Reading passage -
Does Cost-Shifting Achieve Its Intended Goals?
Earlier, this article described several rationales policymakers put forth to justify cost-shifting economic sanctions: limiting the financial burden of wrongdoing, avoiding tax increases, ensuring victim compensation, appearing fiscally responsible, and teaching moral and fiscal lessons. Policymakers fail to discuss how cost shifting protects bloated justice budgets that benefit those with a financial stake in keeping jails and prisons fully occupied, by helping to hush taxpayer demand for more effective alternatives to criminalization and incarceration. It is natural to wonder how much those interests -- private prison investors, guard unions, telephone companies, and prison and jail service industries -- influence policymaker decisions about whether to shift costs or cut them. At a minimum we must evaluate whether cost-recovery sanctions are achieving the stated goals of policymakers. This article's review of the evidence suggests they are not.
Does Imposition Of Cost-Recovery Sanctions Limit The Public's Financial Burden?
Evidence suggests they may not for two main reasons. First, recovering monies from people may be akin to drawing blood from a stone. When one cannot find a job and when one is faced with other mandatory financial obligations, like child support, one simply may not have money left to pay the system's costs. The public savings suggested in the budget ledgers, therefore, may never materialize. Moreover, because cost-recovery sanctions are often levied against the poor, further research is needed to determine whether payments made actually come from other sources of public dollars, like public benefits. Whether the public is paying the cost of the criminal justices system directly or indirectly, through the transfer of public benefit dollars to pay down criminal debt, the evidence suggests cost-recovery sanctions do little to relieve the public's financial burden.
Does Imposition Of Cost-Recovery Sanctions Limit Tax Payer Burden?
The evidence suggests tax payers, albeit a potentially narrower slice of them, are paying their taxes as well as the cost-recovery sanctions that allegedly reduce their tax burden. Individuals assessed the fees may also be taxpayers, holding down tax-paying jobs while on work release or under community supervision, and still be assessed additional costs to cover the system. Family members of those in the system face a triple threat: they pay taxes (that cover the cost of the system), contribute to jail and prison inmate accounts (that officials intercept to cover the cost of the system), and may help released brothers, mothers, daughters, and fathers to repay old fees and new ones (like probation supervision costs).
Does Imposition Of Cost-Recovery Sanctions Ensure Crime Victims Are Properly Compensated?
Imposition of cost-recovery sanctions actually seems to undermine the penological goals of the system, including crime victim compensation. These additional financial burdens create competition among victims and justice system administrators for pieces of a small pie.
Does Imposition Of Cost-Recovery Sanctions Allow Policy Makers To Appear Fiscally Responsible?

Dataset content -
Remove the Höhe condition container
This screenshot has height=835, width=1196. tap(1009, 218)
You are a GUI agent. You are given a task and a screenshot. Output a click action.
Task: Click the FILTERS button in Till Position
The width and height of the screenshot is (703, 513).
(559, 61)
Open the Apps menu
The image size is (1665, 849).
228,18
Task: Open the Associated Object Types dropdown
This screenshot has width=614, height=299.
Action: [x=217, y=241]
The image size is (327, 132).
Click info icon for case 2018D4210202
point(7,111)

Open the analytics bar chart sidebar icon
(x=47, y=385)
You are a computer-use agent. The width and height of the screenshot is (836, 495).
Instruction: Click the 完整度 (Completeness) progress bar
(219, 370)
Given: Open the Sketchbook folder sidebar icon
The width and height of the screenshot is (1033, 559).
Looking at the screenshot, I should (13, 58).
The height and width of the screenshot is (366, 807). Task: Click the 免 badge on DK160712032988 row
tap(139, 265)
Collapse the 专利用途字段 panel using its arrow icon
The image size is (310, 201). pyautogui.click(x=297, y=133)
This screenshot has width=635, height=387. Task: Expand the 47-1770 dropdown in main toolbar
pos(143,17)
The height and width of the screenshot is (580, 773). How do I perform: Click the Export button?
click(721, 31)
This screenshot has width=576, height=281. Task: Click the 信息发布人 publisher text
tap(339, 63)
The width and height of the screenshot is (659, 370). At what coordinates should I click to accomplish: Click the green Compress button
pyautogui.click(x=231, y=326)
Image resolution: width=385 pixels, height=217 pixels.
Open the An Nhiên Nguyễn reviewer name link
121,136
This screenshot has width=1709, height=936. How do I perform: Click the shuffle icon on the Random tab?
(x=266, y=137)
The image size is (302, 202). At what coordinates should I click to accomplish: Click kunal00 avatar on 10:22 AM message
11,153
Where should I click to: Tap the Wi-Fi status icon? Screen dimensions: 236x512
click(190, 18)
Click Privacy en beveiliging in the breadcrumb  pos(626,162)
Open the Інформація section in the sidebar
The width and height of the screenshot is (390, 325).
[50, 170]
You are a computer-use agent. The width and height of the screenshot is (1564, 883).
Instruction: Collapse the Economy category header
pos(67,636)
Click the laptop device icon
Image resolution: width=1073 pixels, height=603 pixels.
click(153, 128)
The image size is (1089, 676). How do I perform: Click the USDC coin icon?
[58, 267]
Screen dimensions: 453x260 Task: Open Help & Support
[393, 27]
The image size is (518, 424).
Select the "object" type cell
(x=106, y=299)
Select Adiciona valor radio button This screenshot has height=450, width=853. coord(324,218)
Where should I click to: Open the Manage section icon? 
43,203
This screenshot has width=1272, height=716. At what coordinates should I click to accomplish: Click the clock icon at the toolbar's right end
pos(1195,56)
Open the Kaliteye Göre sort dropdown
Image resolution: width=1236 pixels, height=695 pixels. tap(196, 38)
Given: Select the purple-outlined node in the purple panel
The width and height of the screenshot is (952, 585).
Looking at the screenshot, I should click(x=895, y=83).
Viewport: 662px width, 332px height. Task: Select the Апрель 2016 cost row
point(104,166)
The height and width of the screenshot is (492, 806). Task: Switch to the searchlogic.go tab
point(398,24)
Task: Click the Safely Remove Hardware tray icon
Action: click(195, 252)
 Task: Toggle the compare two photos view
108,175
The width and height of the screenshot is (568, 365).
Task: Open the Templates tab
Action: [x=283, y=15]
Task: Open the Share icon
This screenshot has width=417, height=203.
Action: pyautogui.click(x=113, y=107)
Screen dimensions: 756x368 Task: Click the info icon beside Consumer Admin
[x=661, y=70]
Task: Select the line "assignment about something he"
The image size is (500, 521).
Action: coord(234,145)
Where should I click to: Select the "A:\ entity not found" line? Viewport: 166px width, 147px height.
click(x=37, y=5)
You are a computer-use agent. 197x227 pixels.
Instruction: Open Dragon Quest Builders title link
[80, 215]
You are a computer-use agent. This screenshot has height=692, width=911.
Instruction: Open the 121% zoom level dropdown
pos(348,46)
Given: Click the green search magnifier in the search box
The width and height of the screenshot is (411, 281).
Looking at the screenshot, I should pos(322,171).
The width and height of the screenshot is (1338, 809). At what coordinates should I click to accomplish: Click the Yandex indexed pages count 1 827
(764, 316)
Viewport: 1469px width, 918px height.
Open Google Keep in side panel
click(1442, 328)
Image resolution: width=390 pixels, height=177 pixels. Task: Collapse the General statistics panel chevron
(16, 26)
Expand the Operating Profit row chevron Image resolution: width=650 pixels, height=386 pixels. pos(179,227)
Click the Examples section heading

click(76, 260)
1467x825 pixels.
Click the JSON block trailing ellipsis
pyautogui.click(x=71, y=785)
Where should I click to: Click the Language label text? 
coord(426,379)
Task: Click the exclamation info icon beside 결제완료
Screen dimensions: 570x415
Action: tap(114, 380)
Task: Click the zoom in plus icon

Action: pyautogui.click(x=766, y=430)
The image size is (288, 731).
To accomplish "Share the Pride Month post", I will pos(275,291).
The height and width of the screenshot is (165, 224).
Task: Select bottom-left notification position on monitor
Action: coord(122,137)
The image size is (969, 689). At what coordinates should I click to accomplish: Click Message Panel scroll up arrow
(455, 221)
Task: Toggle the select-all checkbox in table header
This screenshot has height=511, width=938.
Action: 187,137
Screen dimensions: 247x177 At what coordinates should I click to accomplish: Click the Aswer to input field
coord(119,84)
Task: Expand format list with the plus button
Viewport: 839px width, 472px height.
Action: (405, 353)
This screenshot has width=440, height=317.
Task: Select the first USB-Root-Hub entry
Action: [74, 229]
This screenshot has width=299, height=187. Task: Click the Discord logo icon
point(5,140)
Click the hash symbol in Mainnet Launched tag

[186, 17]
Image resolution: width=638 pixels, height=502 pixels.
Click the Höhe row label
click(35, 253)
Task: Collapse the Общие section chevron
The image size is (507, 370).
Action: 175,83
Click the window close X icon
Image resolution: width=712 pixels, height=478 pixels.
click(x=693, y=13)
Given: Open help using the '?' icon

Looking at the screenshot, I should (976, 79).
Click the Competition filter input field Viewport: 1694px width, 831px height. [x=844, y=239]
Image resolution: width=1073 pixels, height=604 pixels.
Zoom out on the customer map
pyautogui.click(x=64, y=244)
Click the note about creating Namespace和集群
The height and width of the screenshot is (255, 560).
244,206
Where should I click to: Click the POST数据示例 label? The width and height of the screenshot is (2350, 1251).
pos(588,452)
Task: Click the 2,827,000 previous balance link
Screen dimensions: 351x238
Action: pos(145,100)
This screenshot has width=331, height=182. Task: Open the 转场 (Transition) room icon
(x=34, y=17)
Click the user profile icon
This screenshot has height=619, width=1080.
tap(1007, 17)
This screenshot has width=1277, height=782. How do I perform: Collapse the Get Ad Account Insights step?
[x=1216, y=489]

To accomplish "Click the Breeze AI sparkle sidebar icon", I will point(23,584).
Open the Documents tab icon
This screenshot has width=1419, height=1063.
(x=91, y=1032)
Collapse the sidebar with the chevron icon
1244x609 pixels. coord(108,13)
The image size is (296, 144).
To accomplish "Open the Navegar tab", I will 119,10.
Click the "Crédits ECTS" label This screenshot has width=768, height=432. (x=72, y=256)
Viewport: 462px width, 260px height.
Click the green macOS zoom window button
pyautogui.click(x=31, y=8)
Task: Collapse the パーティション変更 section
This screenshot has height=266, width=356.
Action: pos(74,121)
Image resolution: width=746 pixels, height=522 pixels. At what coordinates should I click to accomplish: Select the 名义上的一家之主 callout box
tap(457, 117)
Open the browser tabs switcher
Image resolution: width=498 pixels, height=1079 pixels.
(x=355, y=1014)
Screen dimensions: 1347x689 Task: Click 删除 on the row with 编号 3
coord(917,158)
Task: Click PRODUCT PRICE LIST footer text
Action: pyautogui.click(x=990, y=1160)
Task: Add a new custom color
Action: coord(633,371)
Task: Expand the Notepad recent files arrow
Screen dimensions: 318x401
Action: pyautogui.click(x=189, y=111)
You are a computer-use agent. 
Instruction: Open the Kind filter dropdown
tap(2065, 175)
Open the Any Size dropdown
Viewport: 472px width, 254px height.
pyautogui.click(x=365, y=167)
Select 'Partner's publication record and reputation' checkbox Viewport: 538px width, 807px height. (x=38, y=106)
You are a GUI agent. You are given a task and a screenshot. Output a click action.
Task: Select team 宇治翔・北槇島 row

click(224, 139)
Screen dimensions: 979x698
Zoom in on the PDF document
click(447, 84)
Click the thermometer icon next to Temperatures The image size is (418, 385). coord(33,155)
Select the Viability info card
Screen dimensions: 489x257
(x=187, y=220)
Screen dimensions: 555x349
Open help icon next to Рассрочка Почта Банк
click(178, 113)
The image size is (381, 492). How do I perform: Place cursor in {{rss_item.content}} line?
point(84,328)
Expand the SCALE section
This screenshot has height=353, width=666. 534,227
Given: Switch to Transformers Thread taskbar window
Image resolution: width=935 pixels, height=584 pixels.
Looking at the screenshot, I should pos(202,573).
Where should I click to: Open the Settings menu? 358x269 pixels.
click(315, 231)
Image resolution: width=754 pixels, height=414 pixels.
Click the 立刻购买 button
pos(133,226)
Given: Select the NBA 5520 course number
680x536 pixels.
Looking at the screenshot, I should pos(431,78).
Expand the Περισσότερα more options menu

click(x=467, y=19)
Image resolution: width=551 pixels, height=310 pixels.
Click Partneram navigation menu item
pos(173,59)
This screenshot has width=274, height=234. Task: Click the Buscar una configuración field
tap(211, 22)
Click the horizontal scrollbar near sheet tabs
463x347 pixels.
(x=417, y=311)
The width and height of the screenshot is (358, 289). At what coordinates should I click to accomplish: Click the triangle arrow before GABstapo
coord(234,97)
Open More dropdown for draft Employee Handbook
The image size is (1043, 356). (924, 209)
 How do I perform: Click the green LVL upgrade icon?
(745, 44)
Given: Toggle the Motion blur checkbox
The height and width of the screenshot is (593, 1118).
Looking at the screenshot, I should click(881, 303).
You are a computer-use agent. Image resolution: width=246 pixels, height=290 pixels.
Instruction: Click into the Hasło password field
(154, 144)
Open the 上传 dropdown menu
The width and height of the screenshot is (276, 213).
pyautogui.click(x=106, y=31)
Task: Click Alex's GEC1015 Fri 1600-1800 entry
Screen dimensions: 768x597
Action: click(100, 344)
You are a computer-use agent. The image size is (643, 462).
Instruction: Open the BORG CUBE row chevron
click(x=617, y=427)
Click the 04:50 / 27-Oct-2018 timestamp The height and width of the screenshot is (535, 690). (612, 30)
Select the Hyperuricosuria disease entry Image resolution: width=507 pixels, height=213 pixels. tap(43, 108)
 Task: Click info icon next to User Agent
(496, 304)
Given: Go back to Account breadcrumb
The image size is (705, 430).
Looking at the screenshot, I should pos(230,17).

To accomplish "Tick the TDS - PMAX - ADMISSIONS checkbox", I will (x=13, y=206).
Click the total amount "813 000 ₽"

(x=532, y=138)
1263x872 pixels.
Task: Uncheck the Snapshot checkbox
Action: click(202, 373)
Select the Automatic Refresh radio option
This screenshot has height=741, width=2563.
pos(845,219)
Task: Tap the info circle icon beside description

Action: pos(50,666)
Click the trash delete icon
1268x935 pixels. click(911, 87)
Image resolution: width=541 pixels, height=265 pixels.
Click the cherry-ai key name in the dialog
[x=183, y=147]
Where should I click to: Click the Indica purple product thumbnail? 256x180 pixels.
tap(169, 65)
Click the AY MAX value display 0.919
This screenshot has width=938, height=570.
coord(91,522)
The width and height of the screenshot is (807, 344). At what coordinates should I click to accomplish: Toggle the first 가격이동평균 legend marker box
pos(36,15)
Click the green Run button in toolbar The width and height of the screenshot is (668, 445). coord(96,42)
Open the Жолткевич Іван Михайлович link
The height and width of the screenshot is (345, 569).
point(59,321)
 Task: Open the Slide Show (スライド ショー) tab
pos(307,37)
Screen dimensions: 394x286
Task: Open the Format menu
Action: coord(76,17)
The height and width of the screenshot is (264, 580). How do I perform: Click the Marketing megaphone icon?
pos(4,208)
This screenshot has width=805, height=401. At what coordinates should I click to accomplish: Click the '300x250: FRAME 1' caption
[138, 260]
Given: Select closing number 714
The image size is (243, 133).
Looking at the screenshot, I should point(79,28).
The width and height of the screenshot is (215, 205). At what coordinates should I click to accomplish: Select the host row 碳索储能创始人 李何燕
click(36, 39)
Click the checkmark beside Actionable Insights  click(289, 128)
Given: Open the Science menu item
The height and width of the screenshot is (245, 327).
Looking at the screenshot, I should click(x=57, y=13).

Problem details -
In the passage on cost-shifting, what mandatory financial obligation is given as an example of something that can leave a person without money to pay the system's costs?

Final result -
Child support.